These property attributes fall into three categories for different ways in which they change the way that your property works. The first ones are atomic and non-atomic. Most difficult part in Objective-C. Many times developers end up in dilemma about which property we need to use when.

Eventually, Memory Management in iOS has been improved with the years after ARC (Automatic Reference Count) comes in the market. We need not to deal with alloc, dealloc, deinite.



Defining a property as atomic will guarantee that a valid value will be returned. Notice that valid does not always mean correct.

Atomic is what you get if you don’t specify anything.

This also does not mean that atomic properties are thread safe. Different threads can attempt to write and read a the same time. One of two values will be returned — the value before the change or the value of the change

Atomic properties suffer from minor performance hit due to locking and unlocking before and after setting/getting a value.

Non Atomic

When it comes to non atomic properties, only thing you get is the speed to access these properties. It has no guarantee to return a value. Everything is possible with this thype.

You may get null, you may not. Surprisingly, return value could be the correct one, a partially written value or even some garbage value.


After atomicity there are two modify access. Which known as readonly and readwrite


readonly makes it so this property is read-only. There is no setter for it at all. One caveat is that it cannot be readonly to everyone else, but readwrite to me: if you say readonly, it is read-only to everybody, including you.

readwrite (default)

On the flip side, there is readwrite, which, of course, allows both read and write. That is the default; again, if you do not write anything, you have a readwrite property.

What if you want one property that works as readwrite to you, but readonly to everybody else? In your interface file you would declare it as readonly, but in your implementation file, you would create a class extension and redefine it as readwrite. The keyword in the interface communicates to others that they cannot write to (a.k.a., change) the property. However, the class extension at the top of your implementation (.m) file will redefine the property with the same name, only as readwrite instead, allowing you to write to the property within the implementxation file.


The final attribute of properties. Development in iOS becomes a bit easier with the release of ARC version of memory management and situation like memory leaks get handled many times automatically.
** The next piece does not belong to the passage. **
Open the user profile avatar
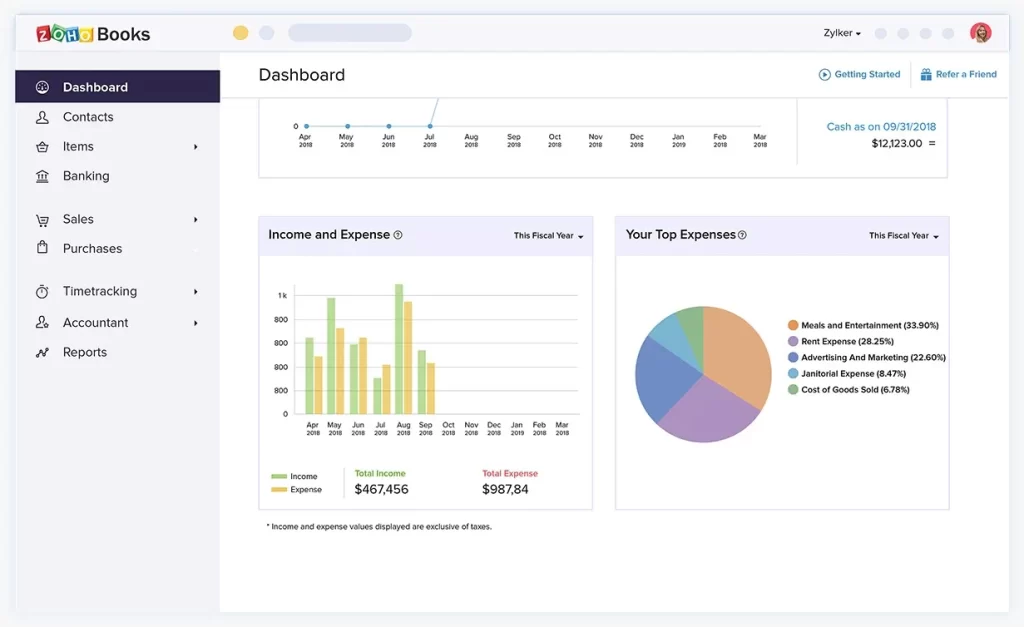This screenshot has width=1024, height=627. [980, 33]
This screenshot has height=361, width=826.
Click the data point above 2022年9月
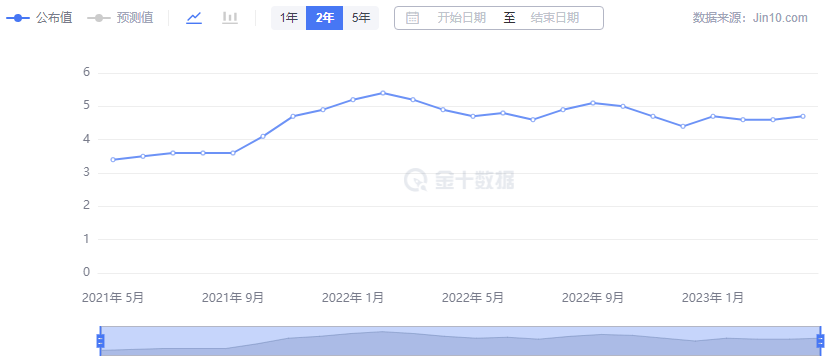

Strong: Strong is the newer form of retain. Till iOS 4, we were using retain in place of strong. Strong simply defines ownership of the object. Lifecycle of the object will be remain until owner itself didn’t dealloc the object. We generally use strong with the parent of objects i.e., in case of UI Elements, we use strong with UIViewController.

Retain: Retain also owns the object property. In general scenario, retain is used when we want to remove the previous value once new setter come for the same object.

Weak: Weak is simply a pointer and will work only if the object is being owned by some strong property. We generally use weak to avoid Retain Cycle. Retain cycle simply says that if A points to B strongly, B points to C strongly and if in any scenario C also seems to point A strongly then it will create a deadlock in between all A,B,C property. To avoid retain cycle, we generally make our either transition weak in place of strong. Weak property are generally used with IBOutlets, Delegates and other Objective-C references.

Assign: Assign is the older version of weak attribute. Till iOS 4, we were using assign in place of weak attribute. Assign is majorly used with primitive datatypes like int, float etc.